TRECHO DO TEXTO:

Era novembro de 2014. Primeiro fim de semana. Plena campanha da Dilma. Fim de tarde na RPPN dele, a Linda Serra dos Topázios. Jaime e eu começamos a conversar sobre a falta que fazia termos acesso a um veículo independente e democrático de informação.

Resolvemos fundar o nosso. Um espaço não comercial, de resistência. Mais um trabalho de militância, voluntário, por suposto. Jaime propôs um jornal; eu, uma revista. O nome eu escolhi (ele queria Bacurau). Dividimos as tarefas. A capa ficou com ele, a linha editorial também.

Correr atrás da grana ficou por minha conta. A paleta de cores, depois de larga prosa, Jaime fechou questão – “nossas cores vão ser o vermelho e o amarelo, porque revista tem que ter cor de luta, cor vibrante” (eu queria verde-floresta). Na paz, acabei enfiando um branco.

Fizemos a primeira edição da Xapuri lá mesmo, na Reserva, em uma noite. Optamos por centrar na pauta socioambiental. Nossa primeira capa foi sobre os povos indígenas isolados do Acre: ‘Isolados, Bravos, Livres: Um Brasil Indígena por Conhecer”. Depois de tudo pronto, Jaime inventou de fazer uma outra boneca, “porque toda revista tem que ter número zero”.

PROBLEMA 1: Segundo o texto, que nome Jaime queria dar à publicação?
PROBLEMA 2: Reproduza, por favor, a parte do texto que começa com "Resolvemos fundar o" e segue até "enfiando um branco.".

DADOS:
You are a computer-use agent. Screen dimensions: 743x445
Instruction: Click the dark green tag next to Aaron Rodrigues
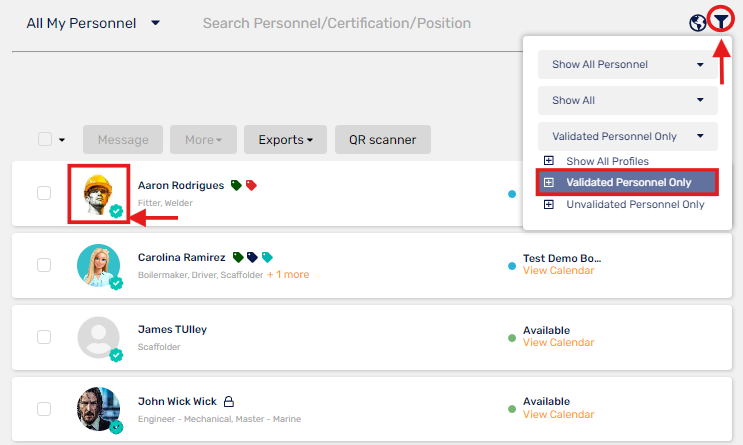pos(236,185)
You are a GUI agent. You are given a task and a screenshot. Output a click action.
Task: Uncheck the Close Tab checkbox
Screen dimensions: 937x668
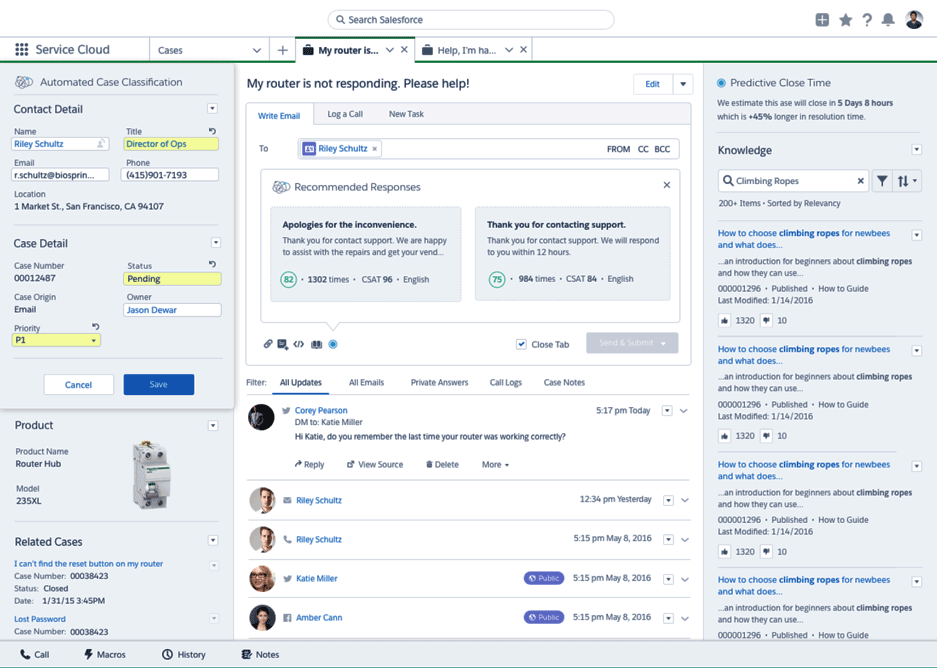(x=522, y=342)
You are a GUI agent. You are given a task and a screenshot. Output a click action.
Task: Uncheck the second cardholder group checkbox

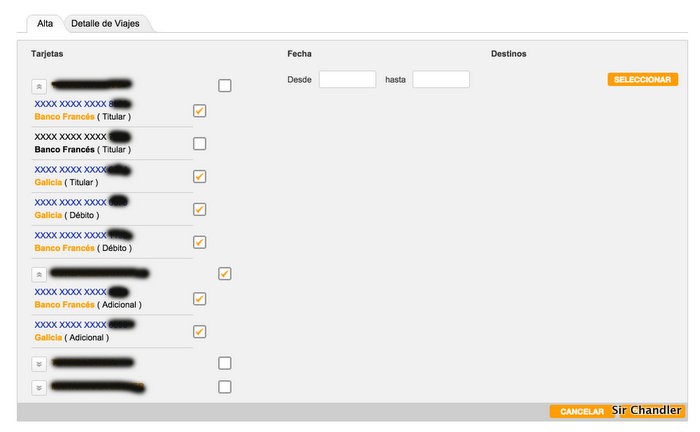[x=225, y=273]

* * *

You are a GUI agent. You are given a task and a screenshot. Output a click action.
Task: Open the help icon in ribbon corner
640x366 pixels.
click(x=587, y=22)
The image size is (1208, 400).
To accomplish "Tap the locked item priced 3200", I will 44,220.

--

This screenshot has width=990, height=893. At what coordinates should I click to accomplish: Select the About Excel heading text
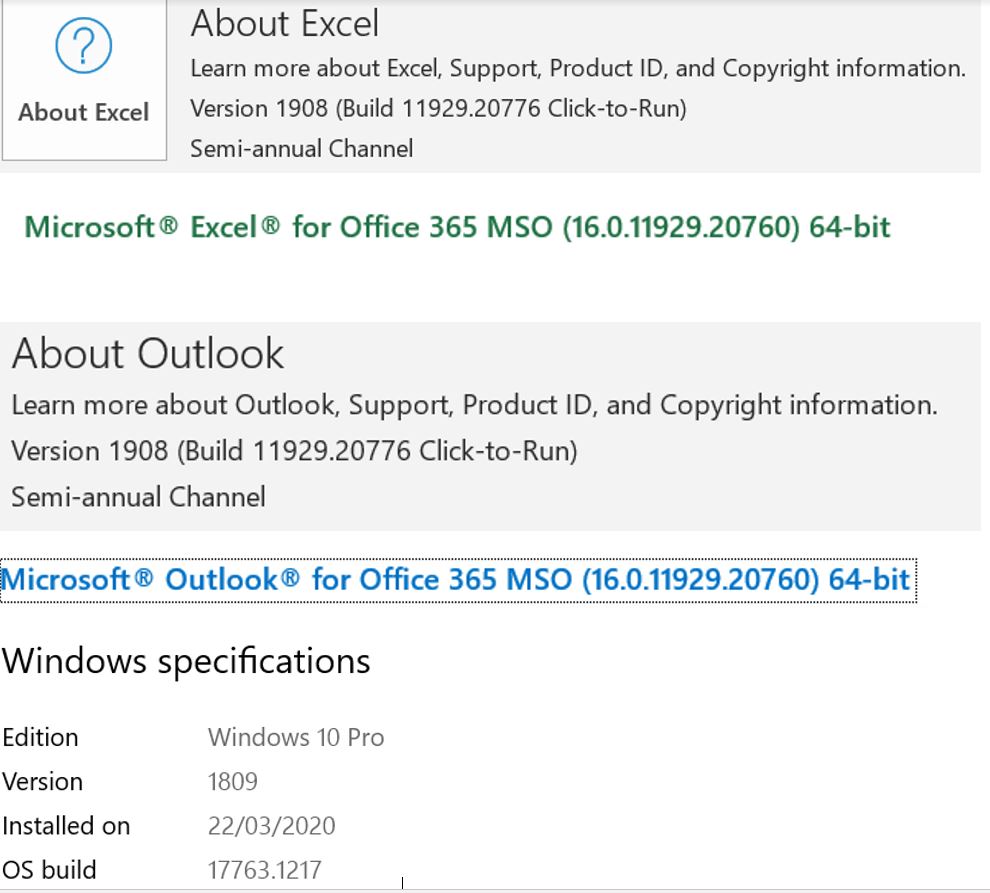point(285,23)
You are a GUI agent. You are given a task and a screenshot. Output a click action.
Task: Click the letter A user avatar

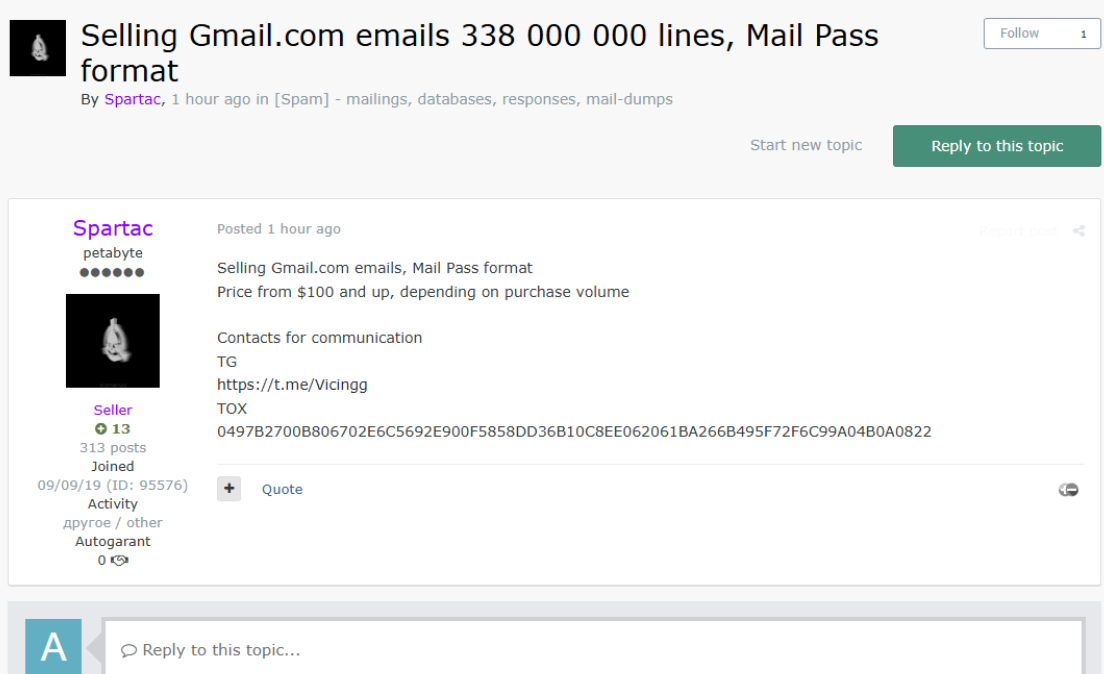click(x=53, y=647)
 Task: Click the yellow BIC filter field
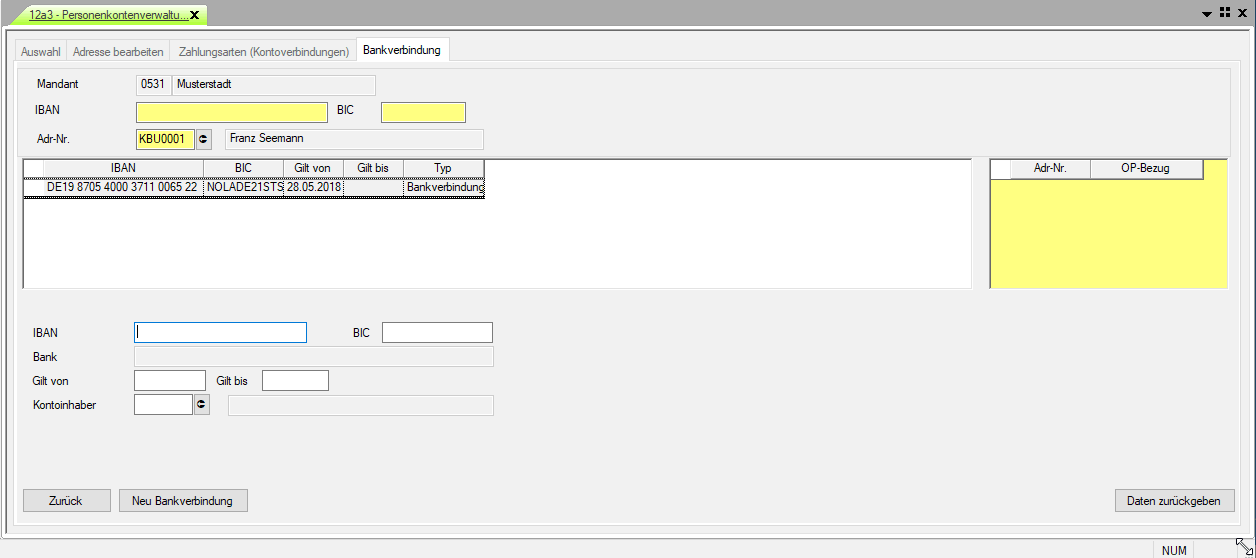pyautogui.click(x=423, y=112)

RESOLUÇÃO COMENTADA 1: Bacurau.

RESOLUÇÃO COMENTADA 2:
Resolvemos fundar o nosso. Um espaço não comercial, de resistência. Mais um trabalho de militância, voluntário, por suposto. Jaime propôs um jornal; eu, uma revista. O nome eu escolhi (ele queria Bacurau). Dividimos as tarefas. A capa ficou com ele, a linha editorial também.

Correr atrás da grana ficou por minha conta. A paleta de cores, depois de larga prosa, Jaime fechou questão – “nossas cores vão ser o vermelho e o amarelo, porque revista tem que ter cor de luta, cor vibrante” (eu queria verde-floresta). Na paz, acabei enfiando um branco.